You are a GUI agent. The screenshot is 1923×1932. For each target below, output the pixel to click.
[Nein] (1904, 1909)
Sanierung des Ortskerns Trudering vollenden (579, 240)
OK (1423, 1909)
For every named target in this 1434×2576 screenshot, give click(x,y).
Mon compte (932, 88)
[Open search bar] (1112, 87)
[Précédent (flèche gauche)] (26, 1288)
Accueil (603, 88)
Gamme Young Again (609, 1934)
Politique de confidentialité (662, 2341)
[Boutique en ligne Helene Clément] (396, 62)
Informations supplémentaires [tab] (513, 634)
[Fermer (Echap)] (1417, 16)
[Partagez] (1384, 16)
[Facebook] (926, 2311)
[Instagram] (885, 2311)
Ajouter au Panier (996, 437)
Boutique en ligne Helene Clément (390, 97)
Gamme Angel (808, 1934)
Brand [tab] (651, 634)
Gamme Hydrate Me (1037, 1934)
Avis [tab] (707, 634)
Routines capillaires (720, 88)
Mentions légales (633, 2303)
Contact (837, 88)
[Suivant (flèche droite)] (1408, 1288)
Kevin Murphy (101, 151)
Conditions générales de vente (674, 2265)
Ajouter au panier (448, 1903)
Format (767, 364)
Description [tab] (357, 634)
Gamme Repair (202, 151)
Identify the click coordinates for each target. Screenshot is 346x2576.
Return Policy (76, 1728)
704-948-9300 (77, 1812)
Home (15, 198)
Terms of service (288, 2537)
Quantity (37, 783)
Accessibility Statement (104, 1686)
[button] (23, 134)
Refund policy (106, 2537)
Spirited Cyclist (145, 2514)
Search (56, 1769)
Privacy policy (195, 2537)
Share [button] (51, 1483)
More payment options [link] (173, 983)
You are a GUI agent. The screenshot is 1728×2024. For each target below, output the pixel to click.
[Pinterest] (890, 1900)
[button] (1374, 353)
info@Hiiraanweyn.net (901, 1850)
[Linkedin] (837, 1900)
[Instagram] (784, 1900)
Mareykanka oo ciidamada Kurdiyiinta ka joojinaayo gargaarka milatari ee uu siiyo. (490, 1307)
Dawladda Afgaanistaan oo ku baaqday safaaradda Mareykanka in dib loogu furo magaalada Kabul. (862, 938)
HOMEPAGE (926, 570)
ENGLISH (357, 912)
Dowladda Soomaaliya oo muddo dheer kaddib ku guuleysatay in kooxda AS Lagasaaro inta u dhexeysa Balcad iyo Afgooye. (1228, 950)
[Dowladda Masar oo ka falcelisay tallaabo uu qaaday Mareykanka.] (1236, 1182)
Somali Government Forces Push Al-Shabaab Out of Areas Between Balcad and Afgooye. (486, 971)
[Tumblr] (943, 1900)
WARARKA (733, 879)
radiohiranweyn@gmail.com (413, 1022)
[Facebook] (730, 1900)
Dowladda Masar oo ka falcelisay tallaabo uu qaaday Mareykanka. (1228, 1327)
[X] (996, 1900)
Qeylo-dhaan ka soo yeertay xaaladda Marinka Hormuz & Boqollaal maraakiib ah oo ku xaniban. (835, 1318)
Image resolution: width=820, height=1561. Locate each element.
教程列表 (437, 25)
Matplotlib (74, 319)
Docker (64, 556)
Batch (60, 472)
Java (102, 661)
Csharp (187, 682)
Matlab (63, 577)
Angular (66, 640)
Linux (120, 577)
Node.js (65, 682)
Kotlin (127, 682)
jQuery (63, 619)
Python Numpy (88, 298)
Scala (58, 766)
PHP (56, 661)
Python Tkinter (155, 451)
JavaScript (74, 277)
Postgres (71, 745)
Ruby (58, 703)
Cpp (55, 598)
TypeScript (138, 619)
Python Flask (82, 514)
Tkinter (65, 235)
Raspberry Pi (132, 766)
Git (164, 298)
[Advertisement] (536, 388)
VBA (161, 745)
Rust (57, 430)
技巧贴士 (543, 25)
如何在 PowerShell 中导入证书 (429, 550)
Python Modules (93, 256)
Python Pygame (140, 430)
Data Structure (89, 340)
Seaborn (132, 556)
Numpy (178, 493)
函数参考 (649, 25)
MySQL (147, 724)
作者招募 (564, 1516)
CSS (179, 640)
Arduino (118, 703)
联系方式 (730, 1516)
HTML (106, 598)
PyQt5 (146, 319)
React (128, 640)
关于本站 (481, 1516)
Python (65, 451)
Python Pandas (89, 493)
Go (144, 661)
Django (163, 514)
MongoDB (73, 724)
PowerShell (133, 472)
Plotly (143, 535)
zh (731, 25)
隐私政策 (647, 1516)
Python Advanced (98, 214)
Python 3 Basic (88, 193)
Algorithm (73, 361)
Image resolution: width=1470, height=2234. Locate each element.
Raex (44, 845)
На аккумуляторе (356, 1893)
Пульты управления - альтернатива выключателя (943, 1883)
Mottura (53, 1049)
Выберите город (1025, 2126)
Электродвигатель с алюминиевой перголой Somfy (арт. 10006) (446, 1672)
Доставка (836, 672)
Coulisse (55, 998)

## GOAL OF THE EXERCISE
Check the lines above and copy each one that includes "Gamme".

## TASK OUTPUT
Gamme Young Again (609, 1934)
Gamme Angel (808, 1934)
Gamme Hydrate Me (1037, 1934)
Gamme Repair (202, 151)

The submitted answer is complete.